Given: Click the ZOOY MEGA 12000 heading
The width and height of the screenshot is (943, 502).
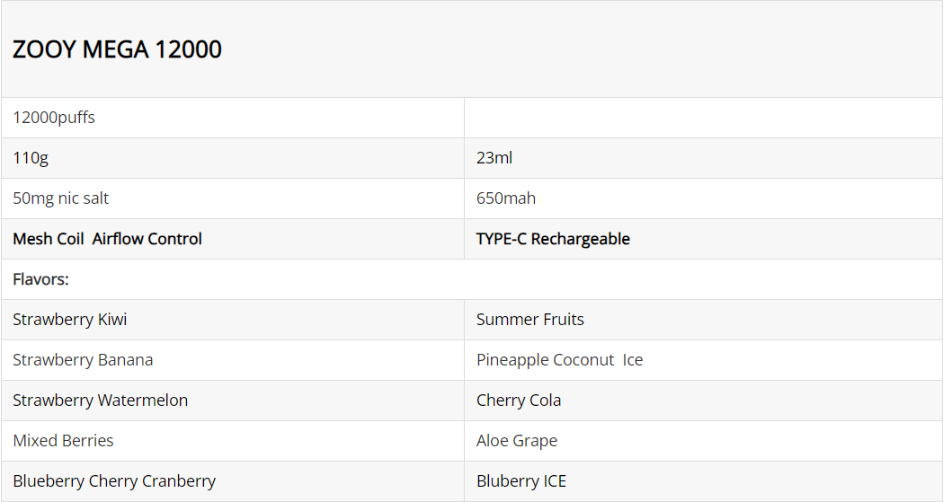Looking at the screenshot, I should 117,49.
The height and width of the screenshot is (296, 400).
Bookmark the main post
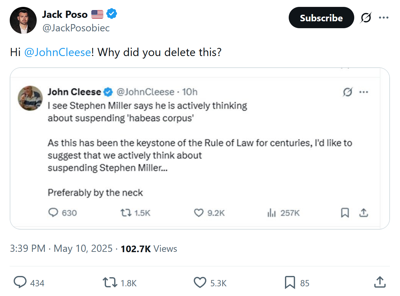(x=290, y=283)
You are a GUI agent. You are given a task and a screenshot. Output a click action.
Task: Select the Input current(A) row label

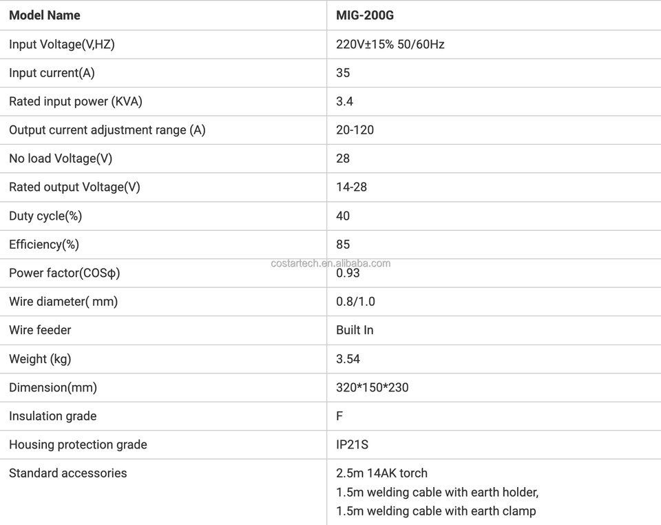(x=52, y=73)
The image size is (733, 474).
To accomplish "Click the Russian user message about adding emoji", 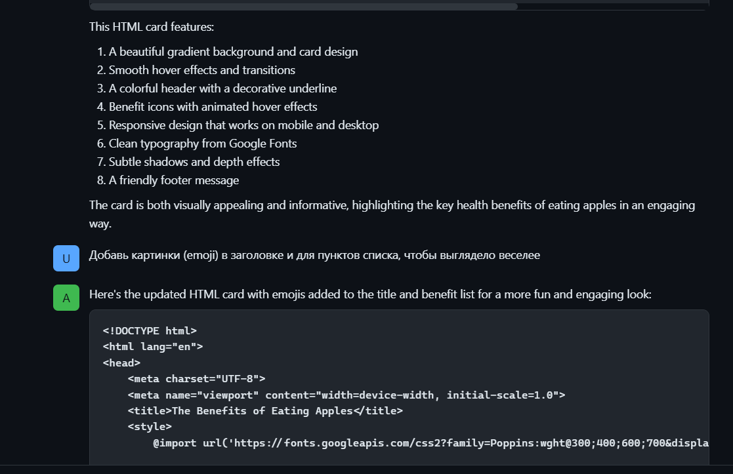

----

__Work item__
Any picture among the entries must be skipped; copy all else exactly.

__Solution to this exercise__
Given: Click the ZOOY MEGA 12000 heading
The width and height of the screenshot is (943, 502).
Looking at the screenshot, I should 117,49.
The height and width of the screenshot is (296, 400).
Bookmark the main post
(x=290, y=283)
You are a GUI agent. You are given a task and a screenshot. Output a click action.
Task: Select the Input current(A) row label

(x=52, y=73)
The image size is (733, 474).
To accomplish "Click the Russian user message about adding emoji", 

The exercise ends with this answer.